Study Rationale: Preserving the fidelity of genetic information is essential for life. Consequently, all organisms have developed efficient systems for repairing DNA damage. One of the consequences of derangement in these mechanisms is aging, which is a major risk factor for Parkinson’s disease (PD). However, our understanding of the role of DNA damage and repair in PD is rudimentary. Our analysis of the PPMI cohort has shown that derangement of DNA repair mechanisms can predict progression of PD motor symptoms. This study would provide additional important evidence at the level of cell biology.
Hypothesis: We hypothesize that neurons obtained from reprogrammed skin cells of people with PD will display impaired DNA repair and that the magnitude of this defect will reflect disease severity.
Study Design: We will use cell biology technologies to transform skin cells obtained from people with PD into neurons. We will then treat these cells with compounds that induce different types of DNA and evaluate the cells’ ability to repair this disruption using microscopy and DNA sequencing techniques. Lastly, we will correlate these biological parameters with clinical measures of disease severity to determine whether DNA damage predicts disease progression.

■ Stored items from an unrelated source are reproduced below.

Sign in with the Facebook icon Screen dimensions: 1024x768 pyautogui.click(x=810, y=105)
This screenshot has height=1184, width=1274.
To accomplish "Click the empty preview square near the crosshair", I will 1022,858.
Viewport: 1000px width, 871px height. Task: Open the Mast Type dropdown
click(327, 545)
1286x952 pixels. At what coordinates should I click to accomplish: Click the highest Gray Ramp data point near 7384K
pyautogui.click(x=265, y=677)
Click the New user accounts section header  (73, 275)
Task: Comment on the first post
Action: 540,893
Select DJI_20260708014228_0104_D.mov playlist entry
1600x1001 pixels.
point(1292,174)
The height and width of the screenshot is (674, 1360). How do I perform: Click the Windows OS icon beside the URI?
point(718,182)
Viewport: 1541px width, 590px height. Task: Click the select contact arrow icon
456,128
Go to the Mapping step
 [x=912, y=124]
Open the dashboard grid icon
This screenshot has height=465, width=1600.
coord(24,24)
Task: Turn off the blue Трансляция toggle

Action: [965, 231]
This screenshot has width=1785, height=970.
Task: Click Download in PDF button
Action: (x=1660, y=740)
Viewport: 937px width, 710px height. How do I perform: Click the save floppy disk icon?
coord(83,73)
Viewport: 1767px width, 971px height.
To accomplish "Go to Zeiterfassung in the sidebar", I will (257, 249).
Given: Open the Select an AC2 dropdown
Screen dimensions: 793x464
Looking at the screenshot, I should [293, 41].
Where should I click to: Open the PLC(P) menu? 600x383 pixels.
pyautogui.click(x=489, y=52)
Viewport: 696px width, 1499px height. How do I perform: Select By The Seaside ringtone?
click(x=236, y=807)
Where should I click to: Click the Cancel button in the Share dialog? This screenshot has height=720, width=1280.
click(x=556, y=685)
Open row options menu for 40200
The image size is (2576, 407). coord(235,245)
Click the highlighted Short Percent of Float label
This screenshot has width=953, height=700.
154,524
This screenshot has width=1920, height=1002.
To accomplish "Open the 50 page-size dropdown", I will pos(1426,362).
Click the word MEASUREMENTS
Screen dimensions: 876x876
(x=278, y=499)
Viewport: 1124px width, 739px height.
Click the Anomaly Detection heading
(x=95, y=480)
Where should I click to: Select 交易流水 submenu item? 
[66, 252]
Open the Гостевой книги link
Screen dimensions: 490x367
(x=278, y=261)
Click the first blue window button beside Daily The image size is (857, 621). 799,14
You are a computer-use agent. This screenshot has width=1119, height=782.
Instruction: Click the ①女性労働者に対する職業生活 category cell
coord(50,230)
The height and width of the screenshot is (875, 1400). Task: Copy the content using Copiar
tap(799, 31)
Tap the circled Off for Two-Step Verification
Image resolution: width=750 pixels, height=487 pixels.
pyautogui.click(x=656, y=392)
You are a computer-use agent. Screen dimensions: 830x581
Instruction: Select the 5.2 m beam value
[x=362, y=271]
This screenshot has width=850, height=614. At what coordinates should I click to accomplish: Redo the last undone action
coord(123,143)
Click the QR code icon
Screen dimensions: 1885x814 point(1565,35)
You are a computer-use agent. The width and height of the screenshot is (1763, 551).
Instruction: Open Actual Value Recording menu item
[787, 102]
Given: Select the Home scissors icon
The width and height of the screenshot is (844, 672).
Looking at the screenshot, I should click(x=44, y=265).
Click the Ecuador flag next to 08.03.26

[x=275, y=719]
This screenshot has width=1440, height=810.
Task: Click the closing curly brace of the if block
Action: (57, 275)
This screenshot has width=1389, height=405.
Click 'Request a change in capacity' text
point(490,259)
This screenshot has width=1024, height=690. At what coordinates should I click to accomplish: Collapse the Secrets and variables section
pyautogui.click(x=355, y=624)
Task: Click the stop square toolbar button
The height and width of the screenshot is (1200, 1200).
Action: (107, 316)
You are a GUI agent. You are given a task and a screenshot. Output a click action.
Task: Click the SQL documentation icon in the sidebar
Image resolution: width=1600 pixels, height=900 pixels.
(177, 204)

Impact on Diagnosis/Treatment of Parkinson’s disease: The project could improve PD diagnosis and the prediction of disease progression, which would allow more judicious therapeutic planning. It would enhance understanding of PD mechanisms by incorporating age-related DNA damage into experimental models. It would also facilitate development of therapeutics that enhance DNA repair, for instance via metabolic interventions.
Next Steps for Development: The next step would be the development of a prototype pipeline and its independent validation in an operational environment, that is a hospital.